Page extract:
-=-=-=-=-

GhostNetV3: Exploring the Training Strategies for Compact Models
Zhenhua Liu, Zhiwei Hao, Kai Han, Yehui Tang, Yunhe Wang
TL;DR
This work addresses the mismatch between training strategies and the limited capacity of compact vision networks. It systematically studies re-parameterization, knowledge distillation, learning schedules, and data augmentation to craft a specialized training recipe. When applied to GhostNetV3 and other efficient architectures, the recipe delivers substantial gains in top-1 accuracy with low FLOPs and mobile latency, and extends to object detection on COCO. The findings underscore the importance of capacity-aware training for edge-efficient vision models and provide actionable, architecture-agnostic guidance and code for practitioners.

-=-=-=-=-

To-do list:
1. Decide whether each statement agrees with the GhostNetV3 summary. For (a), (b), and (c), answer yes or no and quote the deciding words of the text.
(a) The work examines knowledge distillation as one of its training strategies.
(b) The training recipe is applied only to image classification.
(c) The guidance the work offers is tied to the GhostNetV3 architecture alone.
2. Revise the stretch of the GhostNetV3 summary from "GhostNetV3: Exploring the" through "code for practitioners.", replacing "recipe" with "protocol" throughout.

-=-=-=-=-

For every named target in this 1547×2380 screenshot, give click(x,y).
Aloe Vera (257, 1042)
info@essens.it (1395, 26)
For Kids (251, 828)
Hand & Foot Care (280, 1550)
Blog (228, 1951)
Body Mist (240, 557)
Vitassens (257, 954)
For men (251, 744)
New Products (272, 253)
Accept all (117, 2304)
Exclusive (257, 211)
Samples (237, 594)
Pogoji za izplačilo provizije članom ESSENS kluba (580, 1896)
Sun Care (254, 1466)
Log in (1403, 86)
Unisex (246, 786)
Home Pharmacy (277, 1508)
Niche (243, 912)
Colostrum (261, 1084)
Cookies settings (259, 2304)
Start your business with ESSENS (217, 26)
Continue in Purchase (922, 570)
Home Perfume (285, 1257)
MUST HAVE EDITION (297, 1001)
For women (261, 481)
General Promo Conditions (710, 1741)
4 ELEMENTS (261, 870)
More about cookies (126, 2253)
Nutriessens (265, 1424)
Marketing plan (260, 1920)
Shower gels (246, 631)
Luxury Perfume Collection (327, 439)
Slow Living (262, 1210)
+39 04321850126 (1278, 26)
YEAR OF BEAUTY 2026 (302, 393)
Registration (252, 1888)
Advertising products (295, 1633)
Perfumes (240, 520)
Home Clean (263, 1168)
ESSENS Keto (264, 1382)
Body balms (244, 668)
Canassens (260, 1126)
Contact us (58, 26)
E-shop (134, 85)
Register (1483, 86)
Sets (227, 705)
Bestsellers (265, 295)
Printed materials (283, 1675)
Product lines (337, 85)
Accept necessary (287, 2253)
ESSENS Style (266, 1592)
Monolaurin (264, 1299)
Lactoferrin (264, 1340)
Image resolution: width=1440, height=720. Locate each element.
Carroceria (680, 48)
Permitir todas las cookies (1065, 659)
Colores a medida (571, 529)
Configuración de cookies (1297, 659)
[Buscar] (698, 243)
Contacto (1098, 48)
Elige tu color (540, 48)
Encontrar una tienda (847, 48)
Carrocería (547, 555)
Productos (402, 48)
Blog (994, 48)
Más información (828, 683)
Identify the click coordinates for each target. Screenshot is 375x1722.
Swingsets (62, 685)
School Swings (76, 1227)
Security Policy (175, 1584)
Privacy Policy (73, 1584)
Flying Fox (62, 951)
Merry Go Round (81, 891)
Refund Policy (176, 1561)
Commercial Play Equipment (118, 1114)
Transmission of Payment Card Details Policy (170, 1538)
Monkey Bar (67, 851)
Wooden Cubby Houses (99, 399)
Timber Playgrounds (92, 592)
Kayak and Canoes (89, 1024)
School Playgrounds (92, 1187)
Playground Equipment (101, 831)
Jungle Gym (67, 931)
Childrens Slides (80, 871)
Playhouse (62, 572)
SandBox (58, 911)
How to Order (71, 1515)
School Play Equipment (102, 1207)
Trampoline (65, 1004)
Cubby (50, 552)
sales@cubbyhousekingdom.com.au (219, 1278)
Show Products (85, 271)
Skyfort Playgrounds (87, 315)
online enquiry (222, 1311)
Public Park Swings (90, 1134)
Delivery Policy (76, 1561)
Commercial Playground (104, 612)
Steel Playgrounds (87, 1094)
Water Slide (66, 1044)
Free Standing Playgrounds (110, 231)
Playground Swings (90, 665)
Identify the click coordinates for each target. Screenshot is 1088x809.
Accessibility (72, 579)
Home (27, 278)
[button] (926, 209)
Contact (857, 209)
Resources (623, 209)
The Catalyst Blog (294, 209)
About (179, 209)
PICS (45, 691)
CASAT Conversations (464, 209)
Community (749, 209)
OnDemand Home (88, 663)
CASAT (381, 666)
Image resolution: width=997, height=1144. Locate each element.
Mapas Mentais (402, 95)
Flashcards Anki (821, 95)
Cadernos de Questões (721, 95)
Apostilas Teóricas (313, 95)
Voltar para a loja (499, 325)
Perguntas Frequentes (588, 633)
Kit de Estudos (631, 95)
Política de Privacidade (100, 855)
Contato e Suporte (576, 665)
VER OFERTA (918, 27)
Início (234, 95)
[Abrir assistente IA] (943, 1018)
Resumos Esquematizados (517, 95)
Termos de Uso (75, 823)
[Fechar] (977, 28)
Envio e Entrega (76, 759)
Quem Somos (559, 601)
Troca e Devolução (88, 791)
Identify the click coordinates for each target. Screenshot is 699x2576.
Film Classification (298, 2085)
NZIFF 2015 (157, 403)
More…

-=-=-=-=-

Complete answers:
1.
(a) Yes: "It systematically studies re-parameterization, knowledge distillation, learning schedules, and data augmentation"
(b) No: "extends to object detection on COCO"
(c) No: "provide actionable, architecture-agnostic guidance"

2.
GhostNetV3: Exploring the Training Strategies for Compact Models
Zhenhua Liu, Zhiwei Hao, Kai Han, Yehui Tang, Yunhe Wang
TL;DR
This work addresses the mismatch between training strategies and the limited capacity of compact vision networks. It systematically studies re-parameterization, knowledge distillation, learning schedules, and data augmentation to craft a specialized training protocol. When applied to GhostNetV3 and other efficient architectures, the protocol delivers substantial gains in top-1 accuracy with low FLOPs and mobile latency, and extends to object detection on COCO. The findings underscore the importance of capacity-aware training for edge-efficient vision models and provide actionable, architecture-agnostic guidance and code for practitioners.